Source material: Begin
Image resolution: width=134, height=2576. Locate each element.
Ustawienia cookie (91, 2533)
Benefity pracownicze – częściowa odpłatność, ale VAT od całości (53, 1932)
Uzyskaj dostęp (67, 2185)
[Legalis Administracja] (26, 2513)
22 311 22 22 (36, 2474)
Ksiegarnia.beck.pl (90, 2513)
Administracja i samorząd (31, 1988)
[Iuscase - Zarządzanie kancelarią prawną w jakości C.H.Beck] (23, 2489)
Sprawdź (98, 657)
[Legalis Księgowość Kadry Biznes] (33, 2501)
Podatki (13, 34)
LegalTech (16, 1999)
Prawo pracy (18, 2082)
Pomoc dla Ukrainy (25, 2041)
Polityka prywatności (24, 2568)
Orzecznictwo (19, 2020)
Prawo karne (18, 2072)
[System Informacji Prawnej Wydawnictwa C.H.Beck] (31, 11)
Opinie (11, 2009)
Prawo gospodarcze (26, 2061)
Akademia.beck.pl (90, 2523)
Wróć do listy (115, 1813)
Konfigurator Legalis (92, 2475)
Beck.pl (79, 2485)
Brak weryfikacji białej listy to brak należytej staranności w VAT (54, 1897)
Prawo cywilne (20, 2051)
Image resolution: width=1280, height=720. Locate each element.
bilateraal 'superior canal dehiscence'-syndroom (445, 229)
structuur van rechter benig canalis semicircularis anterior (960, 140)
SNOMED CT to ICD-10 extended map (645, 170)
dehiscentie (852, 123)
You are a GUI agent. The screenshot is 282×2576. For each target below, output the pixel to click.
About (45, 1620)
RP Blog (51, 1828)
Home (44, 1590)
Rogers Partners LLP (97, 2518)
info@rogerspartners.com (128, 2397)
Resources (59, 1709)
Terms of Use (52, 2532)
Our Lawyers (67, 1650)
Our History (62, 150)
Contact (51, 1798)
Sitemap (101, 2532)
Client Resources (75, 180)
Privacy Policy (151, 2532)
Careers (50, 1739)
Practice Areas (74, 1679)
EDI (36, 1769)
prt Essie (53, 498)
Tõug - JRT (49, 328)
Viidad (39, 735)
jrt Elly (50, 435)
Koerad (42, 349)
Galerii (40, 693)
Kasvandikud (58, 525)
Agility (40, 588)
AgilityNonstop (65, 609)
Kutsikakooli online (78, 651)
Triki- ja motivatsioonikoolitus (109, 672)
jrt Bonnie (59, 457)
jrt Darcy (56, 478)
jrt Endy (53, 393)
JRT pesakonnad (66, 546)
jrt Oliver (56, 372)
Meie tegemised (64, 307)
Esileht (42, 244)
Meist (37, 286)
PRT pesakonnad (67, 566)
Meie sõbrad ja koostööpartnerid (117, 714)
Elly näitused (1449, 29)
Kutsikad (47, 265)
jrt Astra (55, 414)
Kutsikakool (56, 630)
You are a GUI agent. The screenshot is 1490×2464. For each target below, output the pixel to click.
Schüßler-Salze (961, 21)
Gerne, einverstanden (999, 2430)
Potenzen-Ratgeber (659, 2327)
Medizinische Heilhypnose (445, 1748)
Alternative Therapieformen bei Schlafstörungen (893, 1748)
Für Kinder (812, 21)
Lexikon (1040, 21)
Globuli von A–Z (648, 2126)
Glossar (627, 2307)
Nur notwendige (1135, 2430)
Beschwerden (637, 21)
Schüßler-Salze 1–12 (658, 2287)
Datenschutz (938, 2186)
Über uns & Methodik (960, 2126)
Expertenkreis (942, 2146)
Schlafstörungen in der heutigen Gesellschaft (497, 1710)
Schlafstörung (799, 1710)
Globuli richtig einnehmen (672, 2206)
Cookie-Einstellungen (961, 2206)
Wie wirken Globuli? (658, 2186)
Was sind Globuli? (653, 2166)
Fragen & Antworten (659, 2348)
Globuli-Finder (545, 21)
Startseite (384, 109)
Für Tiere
Source material: End
Lines from the one with "jrt Elly (50, 435)" through the end of the data: set these down exactly, including both ends and nothing more.

jrt Elly (50, 435)
Koerad (42, 349)
Galerii (40, 693)
Kasvandikud (58, 525)
Agility (40, 588)
AgilityNonstop (65, 609)
Kutsikakooli online (78, 651)
Triki- ja motivatsioonikoolitus (109, 672)
jrt Bonnie (59, 457)
jrt Darcy (56, 478)
jrt Endy (53, 393)
JRT pesakonnad (66, 546)
jrt Oliver (56, 372)
Meie tegemised (64, 307)
Esileht (42, 244)
Meist (37, 286)
PRT pesakonnad (67, 566)
Meie sõbrad ja koostööpartnerid (117, 714)
Elly näitused (1449, 29)
Kutsikad (47, 265)
jrt Astra (55, 414)
Kutsikakool (56, 630)
You are a GUI agent. The screenshot is 1490×2464. For each target below, output the pixel to click.
Schüßler-Salze (961, 21)
Gerne, einverstanden (999, 2430)
Potenzen-Ratgeber (659, 2327)
Medizinische Heilhypnose (445, 1748)
Alternative Therapieformen bei Schlafstörungen (893, 1748)
Für Kinder (812, 21)
Lexikon (1040, 21)
Globuli von A–Z (648, 2126)
Glossar (627, 2307)
Nur notwendige (1135, 2430)
Beschwerden (637, 21)
Schüßler-Salze 1–12 (658, 2287)
Datenschutz (938, 2186)
Über uns & Methodik (960, 2126)
Expertenkreis (942, 2146)
Schlafstörungen in der heutigen Gesellschaft (497, 1710)
Schlafstörung (799, 1710)
Globuli richtig einnehmen (672, 2206)
Cookie-Einstellungen (961, 2206)
Wie wirken Globuli? (658, 2186)
Was sind Globuli? (653, 2166)
Fragen & Antworten (659, 2348)
Globuli-Finder (545, 21)
Startseite (384, 109)
Für Tiere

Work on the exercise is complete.